(Dataset entries)
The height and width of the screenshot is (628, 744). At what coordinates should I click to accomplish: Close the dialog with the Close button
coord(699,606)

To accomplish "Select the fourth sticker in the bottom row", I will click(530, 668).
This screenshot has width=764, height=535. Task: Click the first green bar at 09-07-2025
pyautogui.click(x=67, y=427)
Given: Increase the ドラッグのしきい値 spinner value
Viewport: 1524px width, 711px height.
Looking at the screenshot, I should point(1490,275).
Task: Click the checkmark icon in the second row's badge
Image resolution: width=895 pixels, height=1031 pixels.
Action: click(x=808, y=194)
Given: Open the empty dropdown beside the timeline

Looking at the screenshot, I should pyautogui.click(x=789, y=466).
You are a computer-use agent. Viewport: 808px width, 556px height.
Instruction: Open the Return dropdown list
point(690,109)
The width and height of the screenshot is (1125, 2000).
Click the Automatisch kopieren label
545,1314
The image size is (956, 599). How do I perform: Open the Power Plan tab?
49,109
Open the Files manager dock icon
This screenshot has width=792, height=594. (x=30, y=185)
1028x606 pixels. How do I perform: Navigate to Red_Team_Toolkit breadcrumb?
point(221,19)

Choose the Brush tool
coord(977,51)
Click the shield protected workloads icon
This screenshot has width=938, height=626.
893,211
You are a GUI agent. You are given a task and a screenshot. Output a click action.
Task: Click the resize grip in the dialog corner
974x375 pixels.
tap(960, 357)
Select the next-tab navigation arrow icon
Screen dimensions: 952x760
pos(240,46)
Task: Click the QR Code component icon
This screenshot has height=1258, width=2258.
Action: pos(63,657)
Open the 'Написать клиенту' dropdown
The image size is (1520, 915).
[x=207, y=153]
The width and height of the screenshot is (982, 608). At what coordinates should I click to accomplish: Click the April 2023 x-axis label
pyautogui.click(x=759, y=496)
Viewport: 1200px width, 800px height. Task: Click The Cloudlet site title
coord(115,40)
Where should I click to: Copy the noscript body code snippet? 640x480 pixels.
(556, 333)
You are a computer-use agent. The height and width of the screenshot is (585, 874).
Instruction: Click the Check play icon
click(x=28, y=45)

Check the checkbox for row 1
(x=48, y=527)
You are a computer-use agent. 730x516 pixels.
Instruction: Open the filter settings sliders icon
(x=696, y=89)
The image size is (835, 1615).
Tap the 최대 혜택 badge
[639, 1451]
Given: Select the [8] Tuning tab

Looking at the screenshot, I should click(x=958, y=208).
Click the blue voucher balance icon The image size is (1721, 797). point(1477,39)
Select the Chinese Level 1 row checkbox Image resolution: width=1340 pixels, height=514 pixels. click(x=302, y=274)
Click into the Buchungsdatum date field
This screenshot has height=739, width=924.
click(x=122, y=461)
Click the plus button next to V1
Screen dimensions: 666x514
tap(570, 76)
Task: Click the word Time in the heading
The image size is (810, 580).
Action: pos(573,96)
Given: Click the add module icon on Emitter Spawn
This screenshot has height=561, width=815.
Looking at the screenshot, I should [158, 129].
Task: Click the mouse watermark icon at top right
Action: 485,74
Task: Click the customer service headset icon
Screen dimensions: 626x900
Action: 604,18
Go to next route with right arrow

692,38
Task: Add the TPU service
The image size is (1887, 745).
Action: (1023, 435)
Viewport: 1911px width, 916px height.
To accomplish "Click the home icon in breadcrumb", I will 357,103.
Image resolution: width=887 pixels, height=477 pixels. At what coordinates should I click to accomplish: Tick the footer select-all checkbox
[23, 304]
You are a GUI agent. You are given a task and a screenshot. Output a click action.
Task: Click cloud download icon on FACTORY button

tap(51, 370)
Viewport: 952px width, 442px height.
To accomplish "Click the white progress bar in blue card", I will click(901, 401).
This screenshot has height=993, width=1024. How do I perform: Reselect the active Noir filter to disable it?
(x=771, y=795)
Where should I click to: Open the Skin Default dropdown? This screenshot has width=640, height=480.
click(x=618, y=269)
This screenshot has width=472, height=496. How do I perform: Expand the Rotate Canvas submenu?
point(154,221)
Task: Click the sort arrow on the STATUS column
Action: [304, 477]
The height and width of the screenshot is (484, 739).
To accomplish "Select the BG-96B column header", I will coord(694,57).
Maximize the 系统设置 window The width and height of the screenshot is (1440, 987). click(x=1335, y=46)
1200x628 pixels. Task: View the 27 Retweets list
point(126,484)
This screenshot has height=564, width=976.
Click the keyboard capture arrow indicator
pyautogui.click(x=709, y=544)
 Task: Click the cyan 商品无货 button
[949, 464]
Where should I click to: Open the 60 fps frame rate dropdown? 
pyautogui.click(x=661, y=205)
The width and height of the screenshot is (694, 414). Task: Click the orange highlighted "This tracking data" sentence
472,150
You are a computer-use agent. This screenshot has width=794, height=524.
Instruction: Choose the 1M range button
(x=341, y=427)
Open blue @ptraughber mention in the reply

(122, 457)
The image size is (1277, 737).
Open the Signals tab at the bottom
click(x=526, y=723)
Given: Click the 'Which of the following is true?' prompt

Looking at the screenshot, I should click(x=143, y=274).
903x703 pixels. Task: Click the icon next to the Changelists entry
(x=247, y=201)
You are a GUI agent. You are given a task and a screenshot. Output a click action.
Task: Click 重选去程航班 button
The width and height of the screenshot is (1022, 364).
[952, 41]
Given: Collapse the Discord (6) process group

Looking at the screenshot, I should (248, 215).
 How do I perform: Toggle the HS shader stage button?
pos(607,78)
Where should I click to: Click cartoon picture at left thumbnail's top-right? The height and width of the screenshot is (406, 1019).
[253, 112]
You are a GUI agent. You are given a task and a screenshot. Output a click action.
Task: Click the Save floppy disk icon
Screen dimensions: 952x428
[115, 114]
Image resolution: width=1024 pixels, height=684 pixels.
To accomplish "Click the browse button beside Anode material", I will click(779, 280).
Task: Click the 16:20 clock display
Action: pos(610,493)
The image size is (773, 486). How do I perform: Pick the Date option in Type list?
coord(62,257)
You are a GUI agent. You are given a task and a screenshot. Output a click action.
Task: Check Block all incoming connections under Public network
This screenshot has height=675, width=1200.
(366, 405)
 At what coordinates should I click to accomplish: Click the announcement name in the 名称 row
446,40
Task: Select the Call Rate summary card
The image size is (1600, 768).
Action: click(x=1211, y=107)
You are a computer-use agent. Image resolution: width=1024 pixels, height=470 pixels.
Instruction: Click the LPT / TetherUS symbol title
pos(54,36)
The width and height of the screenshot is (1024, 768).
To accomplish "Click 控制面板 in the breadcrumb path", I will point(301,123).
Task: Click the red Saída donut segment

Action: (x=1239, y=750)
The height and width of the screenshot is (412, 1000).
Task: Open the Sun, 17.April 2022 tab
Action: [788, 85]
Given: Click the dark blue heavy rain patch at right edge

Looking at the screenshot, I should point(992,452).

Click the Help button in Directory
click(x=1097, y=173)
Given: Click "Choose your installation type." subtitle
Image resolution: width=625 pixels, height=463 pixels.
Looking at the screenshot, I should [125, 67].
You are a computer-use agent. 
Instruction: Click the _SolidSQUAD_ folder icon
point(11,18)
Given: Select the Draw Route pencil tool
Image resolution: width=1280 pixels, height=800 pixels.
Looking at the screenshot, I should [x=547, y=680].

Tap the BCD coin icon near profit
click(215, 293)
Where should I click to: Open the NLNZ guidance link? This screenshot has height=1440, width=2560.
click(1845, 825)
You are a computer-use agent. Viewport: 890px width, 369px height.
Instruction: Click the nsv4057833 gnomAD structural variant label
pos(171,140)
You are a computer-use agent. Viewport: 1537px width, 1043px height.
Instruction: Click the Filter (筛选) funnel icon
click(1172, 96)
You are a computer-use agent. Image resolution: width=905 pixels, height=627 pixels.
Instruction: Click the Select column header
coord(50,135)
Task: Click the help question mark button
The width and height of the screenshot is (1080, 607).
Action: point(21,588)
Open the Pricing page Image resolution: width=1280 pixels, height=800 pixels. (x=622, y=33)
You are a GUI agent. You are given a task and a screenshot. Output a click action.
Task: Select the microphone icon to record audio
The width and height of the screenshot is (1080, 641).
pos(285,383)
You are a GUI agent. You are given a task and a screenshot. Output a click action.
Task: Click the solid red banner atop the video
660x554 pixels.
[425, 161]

» **Your objective**:
The answer consists of the lines above that include the word "card", each copied exactly.

» **Written solution**:
To accomplish "Click the white progress bar in blue card", I will click(901, 401).
Task: Select the Call Rate summary card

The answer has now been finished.